AugMix with KerasCV Breakdown (Part 1): Introduction to AugMix

Home » Blog » AugMix with KerasCV Breakdown (Part 1): Introduction to AugMix

AugMix Breakdown (Part 1): Introduction to AugMix with KerasCV

Configuring Your Development Environment
Need Help Configuring Your Development Environment?
Introduction: Augmentations
- But Wait, What Is KerasCV?
The Dataset
The Problem
The Solution: AugMix

How AugMix Works
AugMix Results on ImageNet

Why Is AugMix Important?

So, What Is AugMix Again?
Components of AugMix
Stochastic Sampling
Consistent Embedding
Jensen-Shannon Divergence Consistency Loss
Mixing Augmentations
Previous Methods
Mitigating Image Degradation

Summary

References
Citation Information

AugMix Breakdown (Part 1): Introduction to AugMix with KerasCV

This lesson is the 1st of a 3-part series on AugMix Breakdown:

AugMix with KerasCV Breakdown (Part 1): Introduction to AugMix (this tutorial)
AugMix with KerasCV Breakdown (Part 2): Steps Involved in AugMix
AugMix with KerasCV Breakdown (Part 3): Implementation of AugMix

To learn the importance of AugMix and its formulation for a robust Augmentation pipeline, just keep reading.

AugMix Breakdown (Part 1): Introduction to AugMix with KerasCV

Welcome to an exploration of AugMix, a sophisticated technique that revolutionizes how we approach data augmentation in Machine Learning.
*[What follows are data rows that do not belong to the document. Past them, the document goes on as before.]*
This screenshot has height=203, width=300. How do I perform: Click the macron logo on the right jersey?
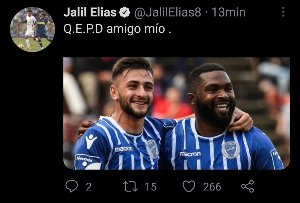(190, 154)
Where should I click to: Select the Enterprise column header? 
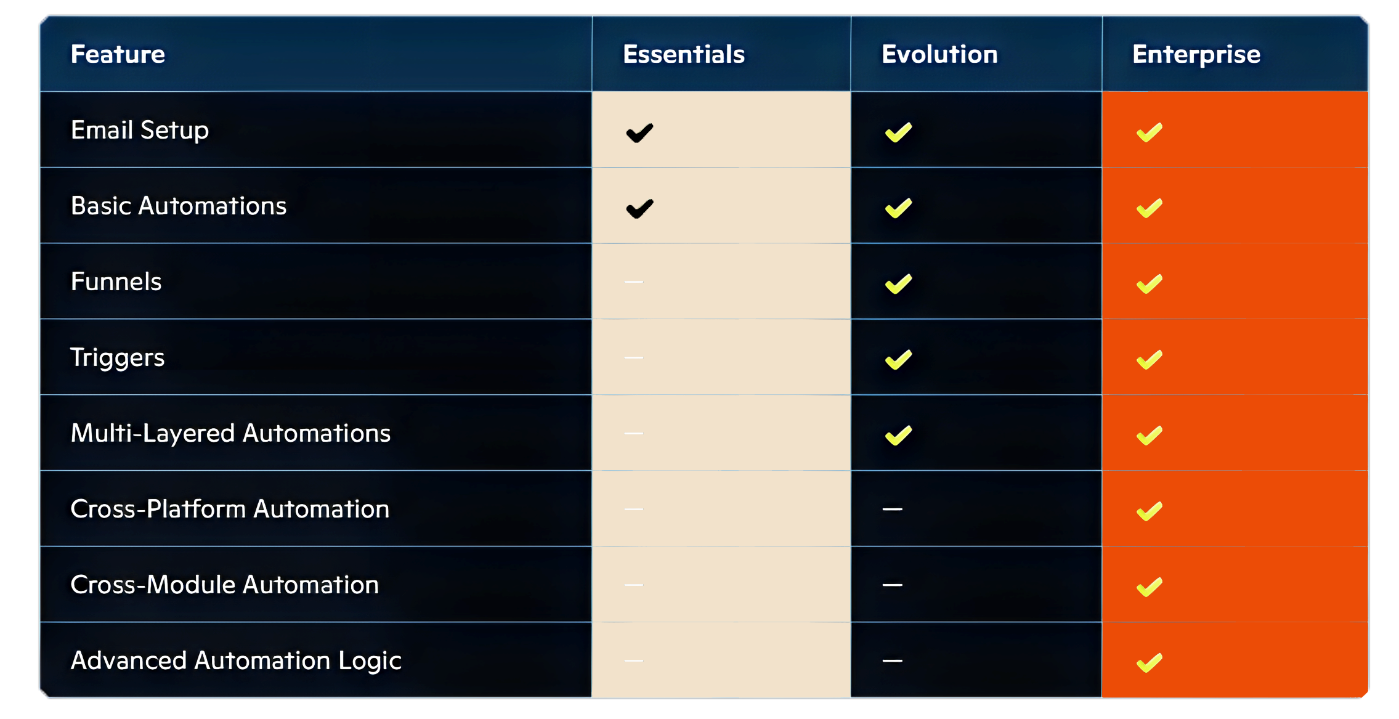tap(1196, 54)
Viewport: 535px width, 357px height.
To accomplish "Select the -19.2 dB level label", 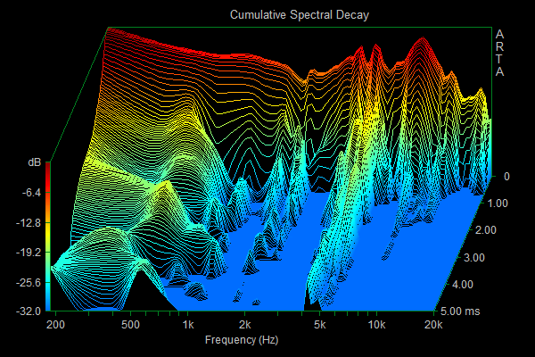I will [x=27, y=253].
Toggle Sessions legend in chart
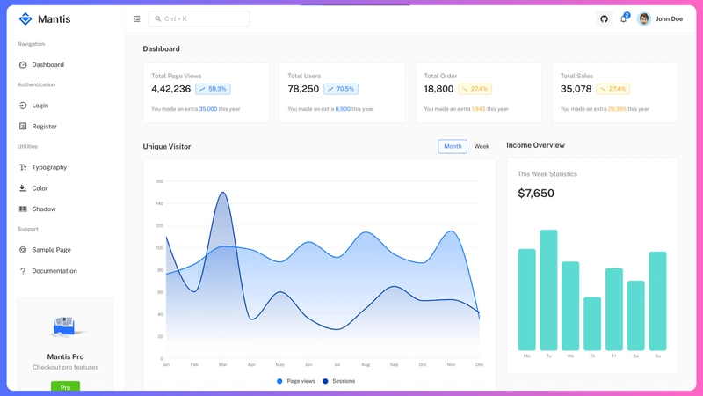703x396 pixels. [338, 381]
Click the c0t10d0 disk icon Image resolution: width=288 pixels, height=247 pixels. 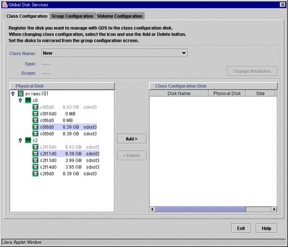click(x=36, y=114)
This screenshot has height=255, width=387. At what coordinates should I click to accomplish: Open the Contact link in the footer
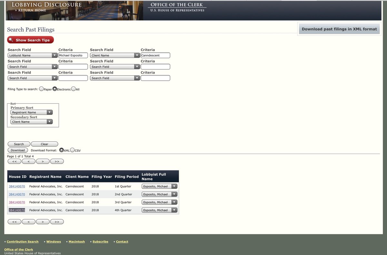122,241
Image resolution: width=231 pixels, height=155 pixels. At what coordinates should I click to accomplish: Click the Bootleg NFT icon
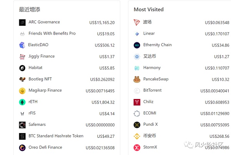(22, 79)
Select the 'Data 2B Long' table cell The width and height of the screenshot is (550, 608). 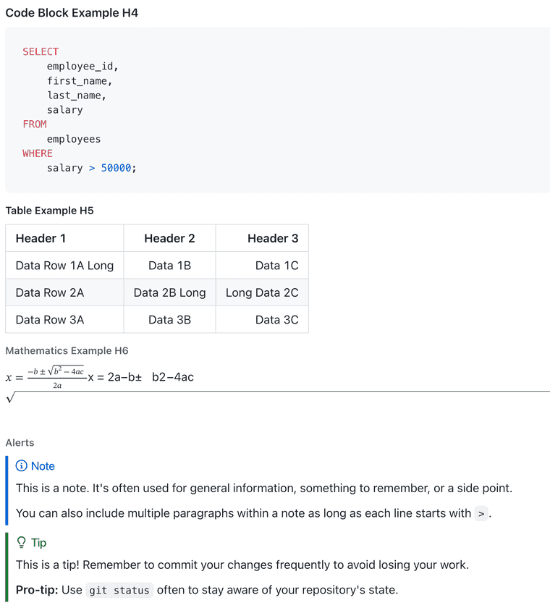tap(169, 292)
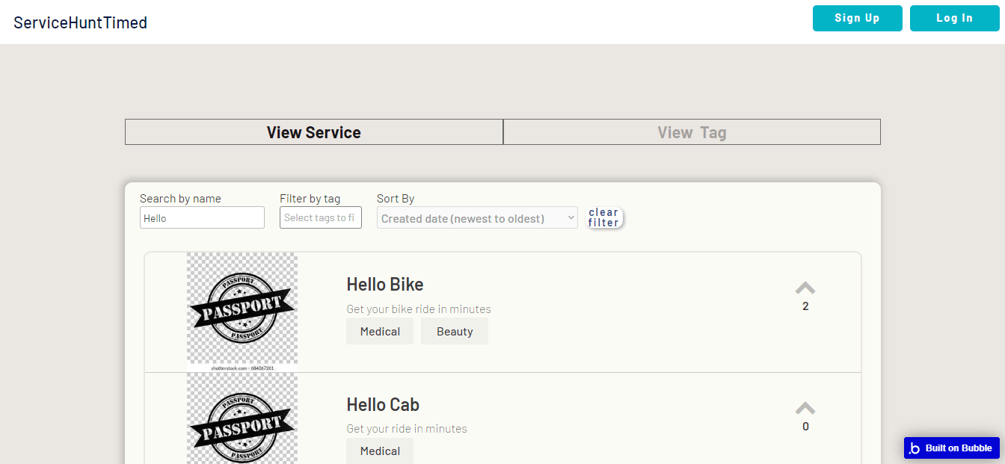This screenshot has width=1005, height=464.
Task: Open the Hello Cab service title
Action: pos(382,405)
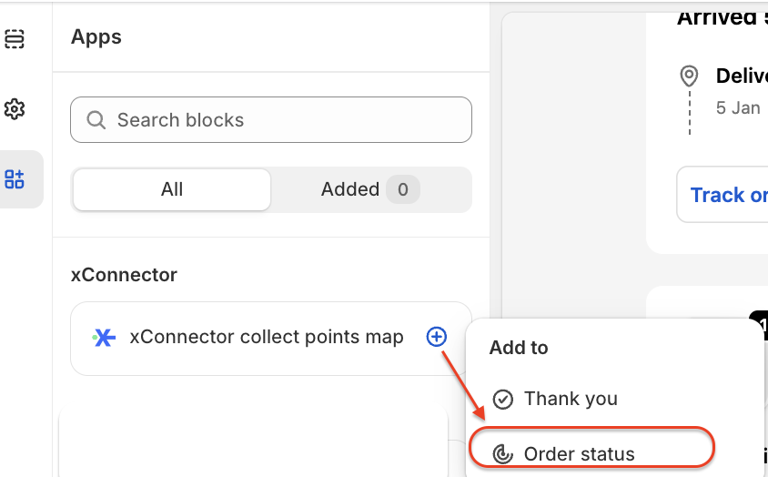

This tutorial will guide you through the intricacies of AugMix, a data augmentation method that enhances the robustness of your models and improves their predictive certainty.

We’ll delve into how AugMix applies a series of changes to your training data, creating a diverse array of image variations. This isn’t just a random process, but a carefully orchestrated operation that maintains the core essence of the original image.

Additionally, we’ll navigate the practical application of data augmentation techniques using KerasCV, a popular library in the Machine Learning community.

So, prepare to embark on a journey through the paper of AugMix. Let’s dive in!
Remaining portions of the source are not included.